• Activity: Each line of the data that includes "Task" must be copied.
[[ Exercise input open ]]
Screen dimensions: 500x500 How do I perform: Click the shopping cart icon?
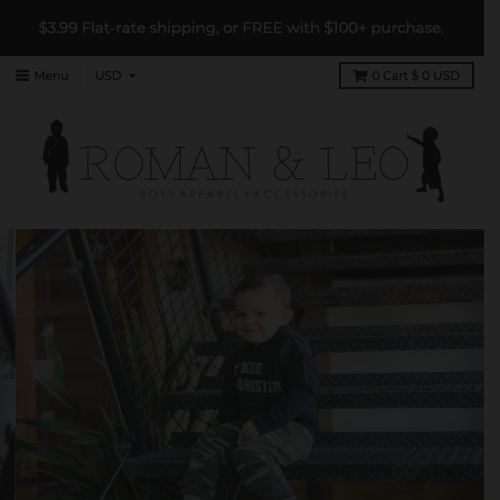tap(360, 76)
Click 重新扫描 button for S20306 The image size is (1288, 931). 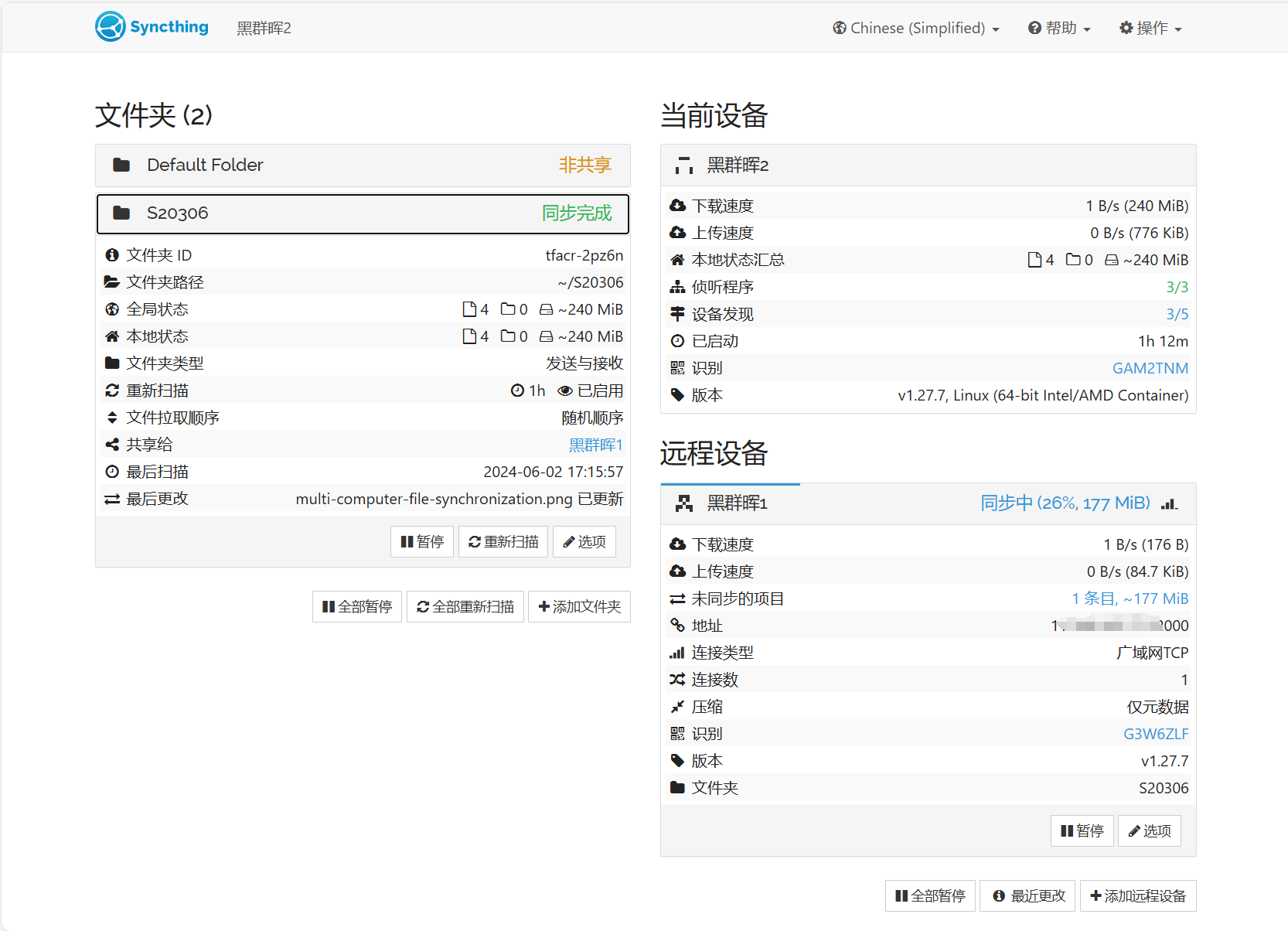pyautogui.click(x=503, y=542)
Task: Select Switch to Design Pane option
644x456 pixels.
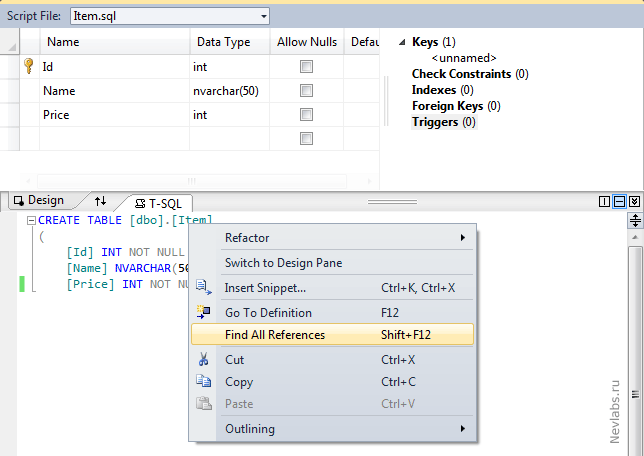Action: [x=284, y=263]
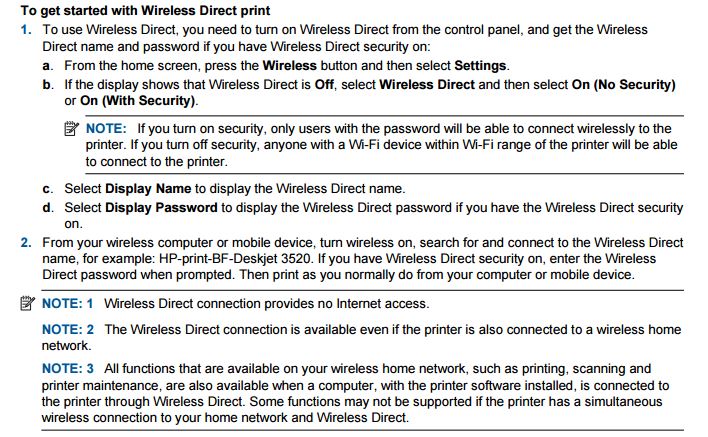Click the blue step number '2.'
The width and height of the screenshot is (708, 437).
pos(26,242)
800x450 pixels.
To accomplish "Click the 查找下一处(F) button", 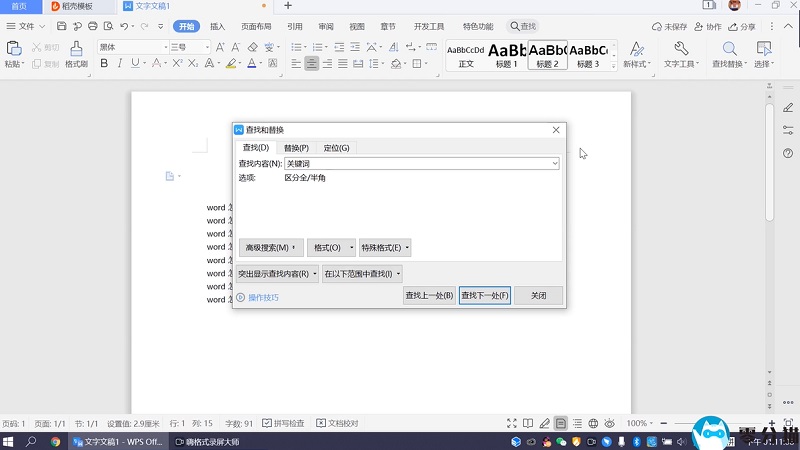I will click(x=485, y=296).
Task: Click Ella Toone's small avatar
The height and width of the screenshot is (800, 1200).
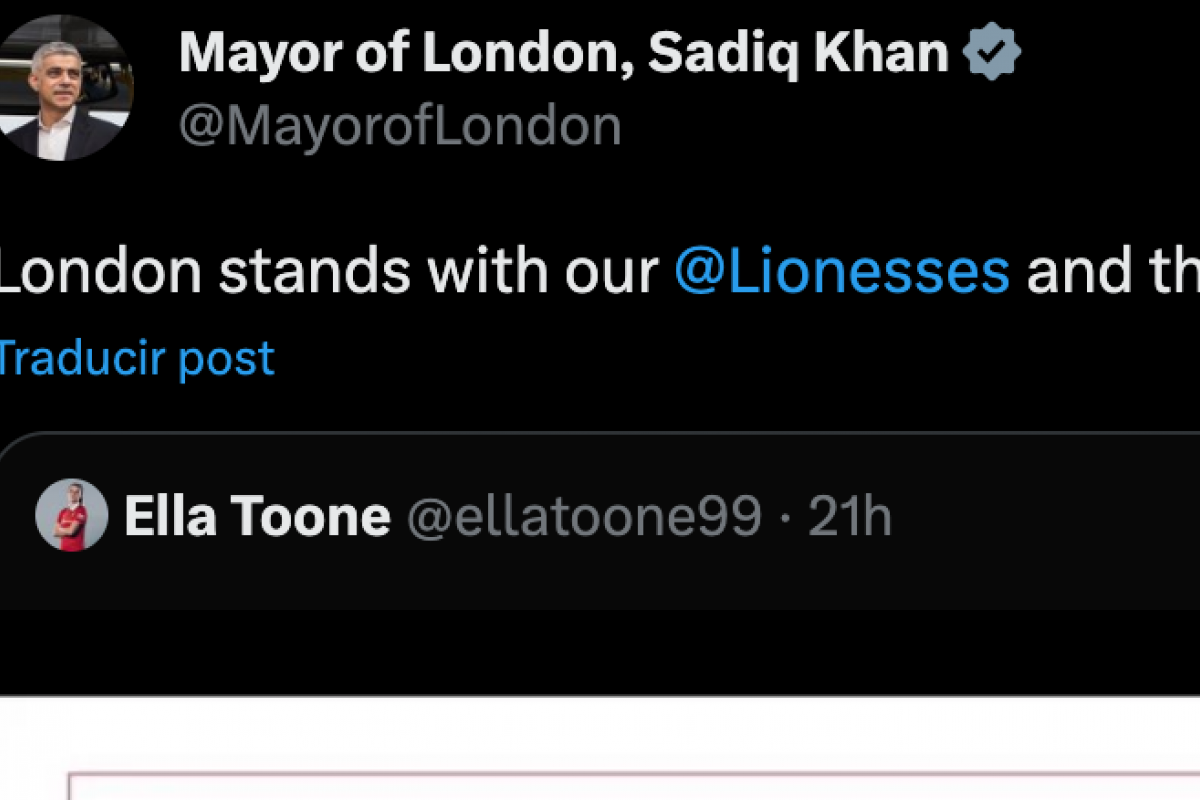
[[ Exercise input closed ]]
• Answer space:
Task: Select Switch to Design Pane option
Task: Click Ella Toone's small avatar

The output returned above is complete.